Luego de tantos años, volví a llorar como cuando era un niño.
Ahora, no sólo mi madre se ha ido, sino que todos los que allí estaban con vida han partido hacia el destino que nos es común...
Mi padre, mis abuelos, mis tíos y tantos más que me han brindado su amor y yo, sin olvidos, procuro mantenerlos con vida con mi recuerdo y mis oraciones.
Los nombro permanentemente, dialogo con ellos, sin interferir en la serena placidez de esas parcelas que en el cielo, cultivan y custodian esperando a quienes todavía nos mantienen esta maravilla de la vida...
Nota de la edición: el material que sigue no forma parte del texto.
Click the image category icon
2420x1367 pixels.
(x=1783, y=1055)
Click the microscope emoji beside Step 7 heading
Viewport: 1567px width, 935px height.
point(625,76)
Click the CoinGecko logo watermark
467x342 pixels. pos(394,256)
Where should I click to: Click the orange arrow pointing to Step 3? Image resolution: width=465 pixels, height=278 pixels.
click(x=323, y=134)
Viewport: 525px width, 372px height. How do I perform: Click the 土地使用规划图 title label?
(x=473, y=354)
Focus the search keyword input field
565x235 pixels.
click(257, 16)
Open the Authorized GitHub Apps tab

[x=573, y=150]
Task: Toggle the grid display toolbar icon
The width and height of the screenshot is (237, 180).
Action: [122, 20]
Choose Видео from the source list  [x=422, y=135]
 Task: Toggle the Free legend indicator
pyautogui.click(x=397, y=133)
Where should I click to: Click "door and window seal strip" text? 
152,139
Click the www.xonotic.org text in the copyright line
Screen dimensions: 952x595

Yo no le pongo un techo a mi alma, ni permito que ninguna plancha insensata le impida un volar hacia las distancias donde residen los resplandores, no lo hice nunca, y mucho menos ahora que con la carga de los años que no me pesan, he aprendido a desatarme de toda amarra que me impida levantar vuelo sin confundirme, al enfrentar sin miedo a todo y a todos los que intenten frenar mi caminar hacia el destino por el que tanto he luchado con la seguridad de conquistarlo...
Vivir en ese signo y con ese sesgo, oxigena mi alma, refuerza mi determinación, y me afirma en la sencillez de un vivir amando, comprendiendo, perdonando como siempre me han perdonado, incluso en el largo tiempo aquel en el que el bloqueo se imponía, pero la luz de la Verdad no se llegó a apagar en mi universo en sombras, lección que aprendí, que sufrí en las aulas a cielo abierto de las intemperies donde desde el dolor y los sacrificios me forjé...
Ahora me cuesta más llorar, pero gracias a Dios, me quedan reservas de llanto para que el amor bañe mis ojos... Y eso que soy duro como el diamante, pero se ve que él también llora.